Inhibition of endogenous catecholamine synthesis augments early follicular phase luteinizing hormone secretion

The physiological role of catecholamines, particularly dopamine and norepinephrine, in the regulation of gonadotropin secretion in humans is unclear. We administered the tyrosine hydroxylase inhibitor α-methyl-p-tyrosine (AMPT, 500 mg at 800 and 1000 h) to five women in the early follicular phase of the menstrual cycle and compared LH secretion patterns to those in five untreated controls. Commencing at 800 h, blood was drawn every 15 min for LH and PRL measurements until 1600 h.
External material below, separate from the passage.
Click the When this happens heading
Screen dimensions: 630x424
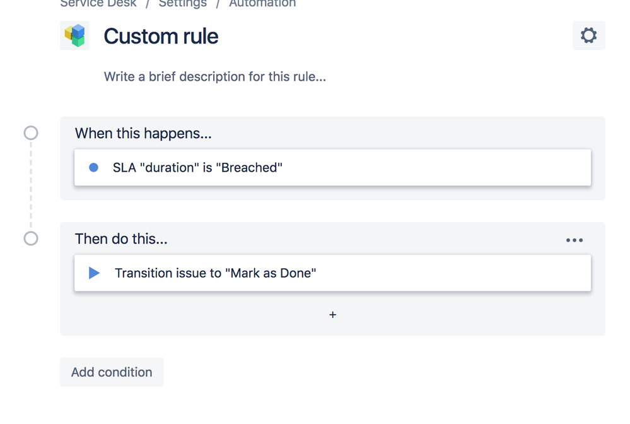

AMPT elevated PRL concentrations (mean ± SEM) from a baseline of 14.72 ± 2.51 μg/L to a peak of 102.2 ± 24 μg/L. LH concentrations [21.97 ± 0.56 (AMPT) vs. 13.51 ± 0.16 IU/L (control), P < 0.0001], LH area under the curve [11014 ± 1815 (AMPT) vs. 7009 ± 404 IU·min/L (control), P = 0.05] and LH pulse amplitude [9.99 ± 2.38 (AMPT) vs. 4.03 ± 0.61 IU/L (control), P = 0.04] were all greater in the group in which catecholamine synthesis was inhibited. There was no difference in pulse frequency between the groups (7.4 ± 0.51 vs. 6.6 ± 0.24 pulses/8 h, P > 0.05). We conclude 1) inhibition of endogenous catecholamine synthesis augments LH levels in the early follicular phase, and 2) increased LH secretion during catecholamine synthesis inhibition is due, at least in part, to increased LH pulse amplitude but not increased LH pulse frequency.